"They say bread is life..."

I just tried making challah for the first time, using a recipe from a book called The Gefilte Manifesto. It smelled so wonderful baking that it took a ridiculous amount of self-control not to eat it the moment it came out of the oven. But I had made it for lunch--my cousin was coming to visit--and I forced myself to wait.

I came to poetry later in life, and I remember the exact poem that made me want to start writing. I was in a class, Short Story and Poetry (I was really there for the short stories), and one day we were forced to pick a book from a bunch scattered on the table, and find a poem to read. My hand fell on a book, Where Horizons Go, by a Rhina P. Espaillat, someone I'd never heard of. I opened the book at random and began to read the poem there, "Bread." It started, "My daughter-in-law is baking bread for dinner."

What? You could write a poem with the prosaic word "daughter-in-law" in it? You could write a poem about something as ordinary, as real, as baking bread? I read on to the end:

Blessed by time that closes all eyes, that rouse flowers,
blessed by law that moulds the dust of soldiers
into the bones of daughters, that kneads old strangers
into the flesh of children like braided challah.

You could write about challah? At that very moment, I fell in love, with Rhina's poetry, with Rhina herself, with the poem, with poetry. Everything else, as they say, is commentary.

p.s. I later met Rhina and now have the honor of calling her a friend.
p.p.s The challah was delicious, though next time I'll experiment with letting it rise a little more on the second rise...

Tennis without a net

I just learned about this organization, Project Tennis Backboard, who tweeted about my tennis poem. They raise money to put tennis backboards in communities. On the site, a Stanford University tennis coach says, "It’s almost unbelievable how many players have learned tennis and sharpened their games ‘against the wall’!! I must admit, I think the wall is still undefeated…." Maybe he'll change his mind after he reads the poem!

2016 Howard Nemerov Sonnet Award

I'm thrilled to announce that my sonnet, "Tennis Practice Against the Garage Door," was selected by Rachel Hadas as the winner of the 2016 Howard Nemerov Sonnet Award. The poem will be published in an upcoming issue of Measure.

Thanks to the Powow River Poets for helping workshop the poem, and a belated thank you to my son Ely for all that incessant noise! Congrats also to all the finalists, a fine group of poets.

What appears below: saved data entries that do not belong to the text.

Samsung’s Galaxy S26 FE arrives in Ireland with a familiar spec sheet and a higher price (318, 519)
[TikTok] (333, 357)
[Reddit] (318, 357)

"...it is not good to eat oatmeal alone"

Yesterday, with the temperature -4 degrees for the first time this winter, I had oatmeal for breakfast. I added maple syrup we'd made this past spring, and dried apples that I'd made this fall from apples from the orchard down the road.

oatmeal

Suddenly, this oatmeal held a short history of the year: of my in-laws who donated sap for the syrup; of sitting out in the driveway for hours with my husband, watching the sap boil and enjoying the first rays of spring sunshine; of the orchard owners whose peach crop had failed due to an unfortunate thaw then freeze, and so whose apples I bought in excess in an effort to help them out. Then, faced with, of course, too many apples, after making jars of applesauce and apple butter, pies, and crisps, in desperation I borrowed a hydrator (from the same kind in-laws) and made dried apples, which now topped this oatmeal.

And then there was the oatmeal itself, which reminded me of the wonderful poem "Oatmeal" by Galway Kinnell, whom I heard read this up at the Frost Place in Franconia, New Hampshire, many years ago. It starts: 

I eat oatmeal for breakfast.
I make it on the hot plate and put skimmed milk on it.
I eat it alone. 
I am aware it is not good to eat oatmeal alone.
Its consistency is such that is better for your mental health
if somebody eats it with you.
That is why I often think up an imaginary companion to have
breakfast with.

With everything crowded into this bowl of oatmeal, I definitely don't "eat oatmeal alone"!

"It's a mystery..."

I've done a lot of reading as I research the type of mystery novels I want to write. With police and lawyer stories at one end and cozy mysteries at the other, my favorites are somewhere in the middle, stories with characters who have a variety of interests, who can grow and develop into someone you'd like to know. I also like when they are set in a specific locale that became intrinsic to the plot.

Here's a great NHPR interview with Brendan DuBois, the author of the Lewis Cole mystery series that I have read over the years. Reading his books helped me figure out the type of mystery I want to write. 

November quiet

Thanksgiving has come and gone, with lots of great family time. Now it's quiet here again, and I pulled out a poetry book to enjoy in front of the fire, From the Box Marked Some Are Missing (Hobblebush Books, 2010), by Charles Pratt. My family and I used to visit Charles and Joan Pratt's orchard, Apple Annie's, and it became a very special place for us. In the poem "November: Sparing the Old Apples," he describes the old trees in the orchard  as "...broken-winged umbrellas/Black sea birds drying angular wings on a rock." The poem ends with him knowing what he should do but can't: "And I put my chainsaw away for another November/As if having endured conveyed some right to endure." There's something both exhausted and strong in that last line that appeals greatly to me.